→ Problem description:
Repeat, exactly and completely, the entries shown underneath.

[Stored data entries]
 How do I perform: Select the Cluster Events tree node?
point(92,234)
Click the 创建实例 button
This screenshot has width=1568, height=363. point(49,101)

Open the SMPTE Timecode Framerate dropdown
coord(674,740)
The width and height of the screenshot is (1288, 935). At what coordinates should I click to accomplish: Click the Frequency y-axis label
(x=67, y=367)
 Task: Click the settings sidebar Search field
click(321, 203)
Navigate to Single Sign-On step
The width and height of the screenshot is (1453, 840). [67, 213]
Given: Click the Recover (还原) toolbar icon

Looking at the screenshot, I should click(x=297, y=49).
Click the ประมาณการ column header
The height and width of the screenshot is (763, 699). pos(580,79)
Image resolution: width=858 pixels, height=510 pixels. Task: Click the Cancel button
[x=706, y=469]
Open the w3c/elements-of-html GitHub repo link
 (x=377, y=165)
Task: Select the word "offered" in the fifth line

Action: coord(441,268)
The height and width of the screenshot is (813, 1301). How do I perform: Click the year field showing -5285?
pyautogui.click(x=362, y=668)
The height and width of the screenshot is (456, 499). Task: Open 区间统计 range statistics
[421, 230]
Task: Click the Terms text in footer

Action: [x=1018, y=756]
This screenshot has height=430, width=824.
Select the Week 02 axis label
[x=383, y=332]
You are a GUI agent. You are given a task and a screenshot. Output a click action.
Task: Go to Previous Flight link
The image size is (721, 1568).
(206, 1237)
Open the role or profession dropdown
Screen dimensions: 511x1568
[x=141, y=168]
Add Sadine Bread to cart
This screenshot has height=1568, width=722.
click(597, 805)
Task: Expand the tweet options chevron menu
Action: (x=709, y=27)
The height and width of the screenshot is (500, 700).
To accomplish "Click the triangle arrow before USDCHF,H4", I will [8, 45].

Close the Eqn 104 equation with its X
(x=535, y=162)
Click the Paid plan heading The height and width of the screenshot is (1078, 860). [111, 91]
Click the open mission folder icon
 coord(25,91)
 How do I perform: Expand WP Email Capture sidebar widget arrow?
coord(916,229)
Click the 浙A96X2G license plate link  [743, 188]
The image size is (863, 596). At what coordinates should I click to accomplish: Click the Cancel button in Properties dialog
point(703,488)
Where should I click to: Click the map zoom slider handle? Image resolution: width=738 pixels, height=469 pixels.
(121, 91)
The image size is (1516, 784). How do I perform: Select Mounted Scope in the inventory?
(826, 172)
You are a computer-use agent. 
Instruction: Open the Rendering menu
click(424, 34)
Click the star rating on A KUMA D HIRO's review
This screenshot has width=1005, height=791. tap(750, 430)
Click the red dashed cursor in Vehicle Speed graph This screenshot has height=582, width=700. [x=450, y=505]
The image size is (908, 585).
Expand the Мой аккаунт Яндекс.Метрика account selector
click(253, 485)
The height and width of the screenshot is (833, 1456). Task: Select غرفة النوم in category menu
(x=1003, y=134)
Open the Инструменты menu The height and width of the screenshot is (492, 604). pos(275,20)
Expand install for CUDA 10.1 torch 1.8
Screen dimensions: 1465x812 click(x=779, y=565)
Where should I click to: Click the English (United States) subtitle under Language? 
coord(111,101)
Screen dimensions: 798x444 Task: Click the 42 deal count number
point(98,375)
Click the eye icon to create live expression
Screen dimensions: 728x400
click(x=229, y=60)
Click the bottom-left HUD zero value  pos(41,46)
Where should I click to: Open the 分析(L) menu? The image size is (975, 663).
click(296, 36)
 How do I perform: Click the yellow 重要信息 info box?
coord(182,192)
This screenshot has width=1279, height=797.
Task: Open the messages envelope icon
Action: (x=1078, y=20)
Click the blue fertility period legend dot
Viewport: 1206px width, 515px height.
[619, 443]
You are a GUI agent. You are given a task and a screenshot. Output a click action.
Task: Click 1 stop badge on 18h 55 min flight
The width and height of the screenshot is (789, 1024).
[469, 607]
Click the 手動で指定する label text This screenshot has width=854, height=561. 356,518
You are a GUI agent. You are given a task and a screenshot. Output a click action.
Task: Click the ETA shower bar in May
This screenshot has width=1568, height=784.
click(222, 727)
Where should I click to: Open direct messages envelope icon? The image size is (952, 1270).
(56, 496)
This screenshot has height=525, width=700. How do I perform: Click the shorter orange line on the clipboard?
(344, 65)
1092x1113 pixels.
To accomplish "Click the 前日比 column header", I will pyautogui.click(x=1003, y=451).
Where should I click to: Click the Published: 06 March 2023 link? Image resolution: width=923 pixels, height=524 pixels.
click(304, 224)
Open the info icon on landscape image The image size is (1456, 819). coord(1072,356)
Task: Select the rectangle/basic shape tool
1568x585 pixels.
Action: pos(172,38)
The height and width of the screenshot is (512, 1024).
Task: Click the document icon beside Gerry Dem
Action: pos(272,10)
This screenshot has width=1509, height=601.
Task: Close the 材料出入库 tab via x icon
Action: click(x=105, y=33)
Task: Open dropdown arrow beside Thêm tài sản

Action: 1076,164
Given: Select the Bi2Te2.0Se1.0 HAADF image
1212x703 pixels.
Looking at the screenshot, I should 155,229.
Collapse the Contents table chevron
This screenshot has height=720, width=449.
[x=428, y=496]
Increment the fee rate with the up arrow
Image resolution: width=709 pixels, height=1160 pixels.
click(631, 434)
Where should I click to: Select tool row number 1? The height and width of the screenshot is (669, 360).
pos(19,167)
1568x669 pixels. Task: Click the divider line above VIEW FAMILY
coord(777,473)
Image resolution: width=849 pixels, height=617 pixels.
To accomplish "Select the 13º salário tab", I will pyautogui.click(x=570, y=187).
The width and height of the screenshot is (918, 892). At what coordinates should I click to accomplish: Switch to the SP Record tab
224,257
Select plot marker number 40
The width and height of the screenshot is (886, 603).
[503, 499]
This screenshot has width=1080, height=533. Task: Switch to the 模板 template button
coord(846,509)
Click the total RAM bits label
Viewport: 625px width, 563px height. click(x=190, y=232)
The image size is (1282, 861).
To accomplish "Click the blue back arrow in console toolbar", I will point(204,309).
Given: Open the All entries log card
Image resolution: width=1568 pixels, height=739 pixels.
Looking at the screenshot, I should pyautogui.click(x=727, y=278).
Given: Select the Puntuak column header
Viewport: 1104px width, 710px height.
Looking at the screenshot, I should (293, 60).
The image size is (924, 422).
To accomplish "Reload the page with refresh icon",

→ Written answer:
 How do I perform: Select the Cluster Events tree node?
point(92,234)
Click the 创建实例 button
This screenshot has width=1568, height=363. point(49,101)

Open the SMPTE Timecode Framerate dropdown
coord(674,740)
The width and height of the screenshot is (1288, 935). At what coordinates should I click to accomplish: Click the Frequency y-axis label
(x=67, y=367)
 Task: Click the settings sidebar Search field
click(321, 203)
Navigate to Single Sign-On step
The width and height of the screenshot is (1453, 840). [67, 213]
Given: Click the Recover (还原) toolbar icon

Looking at the screenshot, I should click(x=297, y=49).
Click the ประมาณการ column header
The height and width of the screenshot is (763, 699). pos(580,79)
Image resolution: width=858 pixels, height=510 pixels. Task: Click the Cancel button
[x=706, y=469]
Open the w3c/elements-of-html GitHub repo link
 (x=377, y=165)
Task: Select the word "offered" in the fifth line

Action: coord(441,268)
The height and width of the screenshot is (813, 1301). How do I perform: Click the year field showing -5285?
pyautogui.click(x=362, y=668)
The height and width of the screenshot is (456, 499). Task: Open 区间统计 range statistics
[421, 230]
Task: Click the Terms text in footer

Action: [x=1018, y=756]
This screenshot has height=430, width=824.
Select the Week 02 axis label
[x=383, y=332]
You are a GUI agent. You are given a task and a screenshot. Output a click action.
Task: Go to Previous Flight link
The image size is (721, 1568).
(206, 1237)
Open the role or profession dropdown
Screen dimensions: 511x1568
[x=141, y=168]
Add Sadine Bread to cart
This screenshot has height=1568, width=722.
click(597, 805)
Task: Expand the tweet options chevron menu
Action: (x=709, y=27)
The height and width of the screenshot is (500, 700).
To accomplish "Click the triangle arrow before USDCHF,H4", I will [8, 45].

Close the Eqn 104 equation with its X
(x=535, y=162)
Click the Paid plan heading The height and width of the screenshot is (1078, 860). [111, 91]
Click the open mission folder icon
 coord(25,91)
 How do I perform: Expand WP Email Capture sidebar widget arrow?
coord(916,229)
Click the 浙A96X2G license plate link  [743, 188]
The image size is (863, 596). At what coordinates should I click to accomplish: Click the Cancel button in Properties dialog
point(703,488)
Where should I click to: Click the map zoom slider handle? Image resolution: width=738 pixels, height=469 pixels.
(121, 91)
The image size is (1516, 784). How do I perform: Select Mounted Scope in the inventory?
(826, 172)
You are a computer-use agent. 
Instruction: Open the Rendering menu
click(424, 34)
Click the star rating on A KUMA D HIRO's review
This screenshot has width=1005, height=791. tap(750, 430)
Click the red dashed cursor in Vehicle Speed graph This screenshot has height=582, width=700. [x=450, y=505]
The image size is (908, 585).
Expand the Мой аккаунт Яндекс.Метрика account selector
click(253, 485)
The height and width of the screenshot is (833, 1456). Task: Select غرفة النوم in category menu
(x=1003, y=134)
Open the Инструменты menu The height and width of the screenshot is (492, 604). pos(275,20)
Expand install for CUDA 10.1 torch 1.8
Screen dimensions: 1465x812 click(x=779, y=565)
Where should I click to: Click the English (United States) subtitle under Language? 
coord(111,101)
Screen dimensions: 798x444 Task: Click the 42 deal count number
point(98,375)
Click the eye icon to create live expression
Screen dimensions: 728x400
click(x=229, y=60)
Click the bottom-left HUD zero value  pos(41,46)
Where should I click to: Open the 分析(L) menu? The image size is (975, 663).
click(296, 36)
 How do I perform: Click the yellow 重要信息 info box?
coord(182,192)
This screenshot has width=1279, height=797.
Task: Open the messages envelope icon
Action: (x=1078, y=20)
Click the blue fertility period legend dot
Viewport: 1206px width, 515px height.
[619, 443]
You are a GUI agent. You are given a task and a screenshot. Output a click action.
Task: Click 1 stop badge on 18h 55 min flight
The width and height of the screenshot is (789, 1024).
[469, 607]
Click the 手動で指定する label text This screenshot has width=854, height=561. 356,518
You are a GUI agent. You are given a task and a screenshot. Output a click action.
Task: Click the ETA shower bar in May
This screenshot has width=1568, height=784.
click(222, 727)
Where should I click to: Open direct messages envelope icon? The image size is (952, 1270).
(56, 496)
This screenshot has height=525, width=700. How do I perform: Click the shorter orange line on the clipboard?
(344, 65)
1092x1113 pixels.
To accomplish "Click the 前日比 column header", I will pyautogui.click(x=1003, y=451).
Where should I click to: Click the Published: 06 March 2023 link? Image resolution: width=923 pixels, height=524 pixels.
click(304, 224)
Open the info icon on landscape image The image size is (1456, 819). coord(1072,356)
Task: Select the rectangle/basic shape tool
1568x585 pixels.
Action: pos(172,38)
The height and width of the screenshot is (512, 1024).
Task: Click the document icon beside Gerry Dem
Action: pos(272,10)
This screenshot has width=1509, height=601.
Task: Close the 材料出入库 tab via x icon
Action: click(x=105, y=33)
Task: Open dropdown arrow beside Thêm tài sản

Action: 1076,164
Given: Select the Bi2Te2.0Se1.0 HAADF image
1212x703 pixels.
Looking at the screenshot, I should 155,229.
Collapse the Contents table chevron
This screenshot has height=720, width=449.
[x=428, y=496]
Increment the fee rate with the up arrow
Image resolution: width=709 pixels, height=1160 pixels.
click(631, 434)
Where should I click to: Select tool row number 1? The height and width of the screenshot is (669, 360).
pos(19,167)
1568x669 pixels. Task: Click the divider line above VIEW FAMILY
coord(777,473)
Image resolution: width=849 pixels, height=617 pixels.
To accomplish "Select the 13º salário tab", I will pyautogui.click(x=570, y=187).
The width and height of the screenshot is (918, 892). At what coordinates should I click to accomplish: Switch to the SP Record tab
224,257
Select plot marker number 40
The width and height of the screenshot is (886, 603).
[503, 499]
This screenshot has width=1080, height=533. Task: Switch to the 模板 template button
coord(846,509)
Click the total RAM bits label
Viewport: 625px width, 563px height. click(x=190, y=232)
The image size is (1282, 861).
To accomplish "Click the blue back arrow in console toolbar", I will point(204,309).
Given: Open the All entries log card
Image resolution: width=1568 pixels, height=739 pixels.
Looking at the screenshot, I should pyautogui.click(x=727, y=278).
Given: Select the Puntuak column header
Viewport: 1104px width, 710px height.
Looking at the screenshot, I should (293, 60).
The image size is (924, 422).
To accomplish "Reload the page with refresh icon",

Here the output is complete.